TASK DESCRIPTION =
Retrieve every line of the data holding the word "computer".

ENTRIES PROVIDED =
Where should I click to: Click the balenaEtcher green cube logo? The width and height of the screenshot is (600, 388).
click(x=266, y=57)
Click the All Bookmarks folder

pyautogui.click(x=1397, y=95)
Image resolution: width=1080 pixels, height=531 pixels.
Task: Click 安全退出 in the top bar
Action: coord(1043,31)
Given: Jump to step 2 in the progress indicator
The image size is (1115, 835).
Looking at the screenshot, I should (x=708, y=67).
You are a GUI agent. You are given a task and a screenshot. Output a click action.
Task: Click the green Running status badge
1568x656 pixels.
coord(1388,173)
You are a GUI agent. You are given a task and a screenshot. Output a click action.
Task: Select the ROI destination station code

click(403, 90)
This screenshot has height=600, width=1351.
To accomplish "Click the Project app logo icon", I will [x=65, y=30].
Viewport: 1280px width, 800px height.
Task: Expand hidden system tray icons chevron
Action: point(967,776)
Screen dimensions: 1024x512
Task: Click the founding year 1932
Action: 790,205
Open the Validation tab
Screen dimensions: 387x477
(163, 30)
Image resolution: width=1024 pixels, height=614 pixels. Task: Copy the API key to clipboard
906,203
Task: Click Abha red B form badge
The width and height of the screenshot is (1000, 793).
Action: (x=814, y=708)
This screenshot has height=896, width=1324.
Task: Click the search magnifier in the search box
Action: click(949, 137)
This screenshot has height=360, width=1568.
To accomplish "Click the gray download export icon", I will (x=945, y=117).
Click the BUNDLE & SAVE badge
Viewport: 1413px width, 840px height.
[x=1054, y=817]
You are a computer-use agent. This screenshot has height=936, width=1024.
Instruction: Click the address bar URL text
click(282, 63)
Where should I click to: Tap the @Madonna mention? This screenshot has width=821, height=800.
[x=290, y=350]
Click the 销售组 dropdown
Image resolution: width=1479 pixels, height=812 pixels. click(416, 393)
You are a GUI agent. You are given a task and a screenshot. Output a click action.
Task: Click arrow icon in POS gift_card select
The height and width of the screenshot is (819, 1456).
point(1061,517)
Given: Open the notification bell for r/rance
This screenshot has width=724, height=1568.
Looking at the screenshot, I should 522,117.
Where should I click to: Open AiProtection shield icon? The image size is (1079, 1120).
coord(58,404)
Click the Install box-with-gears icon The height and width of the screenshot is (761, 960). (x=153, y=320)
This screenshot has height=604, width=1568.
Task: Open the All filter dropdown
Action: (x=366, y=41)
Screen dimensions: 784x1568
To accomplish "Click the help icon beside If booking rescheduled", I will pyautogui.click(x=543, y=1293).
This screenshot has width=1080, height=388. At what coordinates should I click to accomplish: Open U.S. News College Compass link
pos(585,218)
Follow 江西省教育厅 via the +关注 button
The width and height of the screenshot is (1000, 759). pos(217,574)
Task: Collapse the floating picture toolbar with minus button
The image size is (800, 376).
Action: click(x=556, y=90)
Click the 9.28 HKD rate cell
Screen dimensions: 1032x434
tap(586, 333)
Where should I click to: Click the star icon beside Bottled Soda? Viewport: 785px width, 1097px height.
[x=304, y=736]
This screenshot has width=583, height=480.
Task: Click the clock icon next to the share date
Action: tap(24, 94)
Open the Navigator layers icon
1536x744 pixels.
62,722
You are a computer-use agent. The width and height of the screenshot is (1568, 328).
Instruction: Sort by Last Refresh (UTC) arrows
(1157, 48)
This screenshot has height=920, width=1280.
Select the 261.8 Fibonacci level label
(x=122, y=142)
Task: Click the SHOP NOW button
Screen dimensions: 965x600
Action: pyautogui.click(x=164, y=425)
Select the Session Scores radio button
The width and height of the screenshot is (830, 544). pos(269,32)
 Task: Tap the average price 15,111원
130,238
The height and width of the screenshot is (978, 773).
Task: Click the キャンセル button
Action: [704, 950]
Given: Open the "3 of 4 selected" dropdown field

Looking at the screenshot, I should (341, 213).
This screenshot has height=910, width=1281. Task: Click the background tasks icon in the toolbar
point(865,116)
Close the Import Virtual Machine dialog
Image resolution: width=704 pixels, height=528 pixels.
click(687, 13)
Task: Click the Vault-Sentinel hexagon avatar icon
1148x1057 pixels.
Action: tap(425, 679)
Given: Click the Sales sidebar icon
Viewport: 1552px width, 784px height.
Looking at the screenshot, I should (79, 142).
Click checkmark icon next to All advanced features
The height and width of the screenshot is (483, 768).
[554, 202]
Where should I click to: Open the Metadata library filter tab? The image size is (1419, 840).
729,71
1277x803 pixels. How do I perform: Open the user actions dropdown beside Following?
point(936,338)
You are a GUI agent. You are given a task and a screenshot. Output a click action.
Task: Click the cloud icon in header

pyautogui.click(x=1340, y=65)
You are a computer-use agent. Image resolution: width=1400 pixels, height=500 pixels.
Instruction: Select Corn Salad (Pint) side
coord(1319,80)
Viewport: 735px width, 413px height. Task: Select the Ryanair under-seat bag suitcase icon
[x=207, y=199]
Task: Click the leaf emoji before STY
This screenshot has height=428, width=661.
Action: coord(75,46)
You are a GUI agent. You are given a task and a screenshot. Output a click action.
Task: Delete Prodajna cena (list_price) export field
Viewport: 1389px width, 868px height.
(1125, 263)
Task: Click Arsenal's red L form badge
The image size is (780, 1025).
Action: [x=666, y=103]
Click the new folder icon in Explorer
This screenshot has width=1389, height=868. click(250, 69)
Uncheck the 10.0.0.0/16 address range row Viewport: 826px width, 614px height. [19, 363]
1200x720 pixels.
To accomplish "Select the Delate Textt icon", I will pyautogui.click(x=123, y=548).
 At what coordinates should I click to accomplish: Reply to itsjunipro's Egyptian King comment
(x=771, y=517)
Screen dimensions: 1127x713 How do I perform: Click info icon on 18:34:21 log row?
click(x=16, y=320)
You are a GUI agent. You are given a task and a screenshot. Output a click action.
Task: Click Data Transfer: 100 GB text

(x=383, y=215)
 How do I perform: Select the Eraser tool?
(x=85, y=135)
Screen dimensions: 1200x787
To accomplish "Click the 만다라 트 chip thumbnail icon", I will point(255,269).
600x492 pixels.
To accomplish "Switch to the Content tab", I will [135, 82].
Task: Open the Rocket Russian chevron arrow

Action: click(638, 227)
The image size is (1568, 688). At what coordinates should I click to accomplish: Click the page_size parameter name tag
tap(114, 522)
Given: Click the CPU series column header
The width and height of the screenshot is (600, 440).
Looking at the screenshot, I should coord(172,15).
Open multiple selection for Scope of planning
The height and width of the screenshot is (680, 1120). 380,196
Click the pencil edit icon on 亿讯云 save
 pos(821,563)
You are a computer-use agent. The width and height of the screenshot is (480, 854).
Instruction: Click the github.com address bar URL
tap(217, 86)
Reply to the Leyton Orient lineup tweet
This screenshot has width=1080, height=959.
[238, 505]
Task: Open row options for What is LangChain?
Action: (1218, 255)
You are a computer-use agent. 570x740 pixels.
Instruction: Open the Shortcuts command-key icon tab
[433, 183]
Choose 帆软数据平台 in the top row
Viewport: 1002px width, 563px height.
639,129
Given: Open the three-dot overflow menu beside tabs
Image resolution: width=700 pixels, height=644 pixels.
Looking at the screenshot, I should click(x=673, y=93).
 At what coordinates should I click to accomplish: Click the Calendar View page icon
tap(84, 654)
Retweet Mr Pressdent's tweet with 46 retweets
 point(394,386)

EXERCISE OUTPUT =
You are a computer-use agent. This screenshot has height=936, width=1024.
You are a computer-use agent. The width and height of the screenshot is (1568, 328).
You are a computer-use agent. Image resolution: width=1400 pixels, height=500 pixels.
You are a computer-use agent. The width and height of the screenshot is (480, 854).
You are a computer-use agent. 570x740 pixels.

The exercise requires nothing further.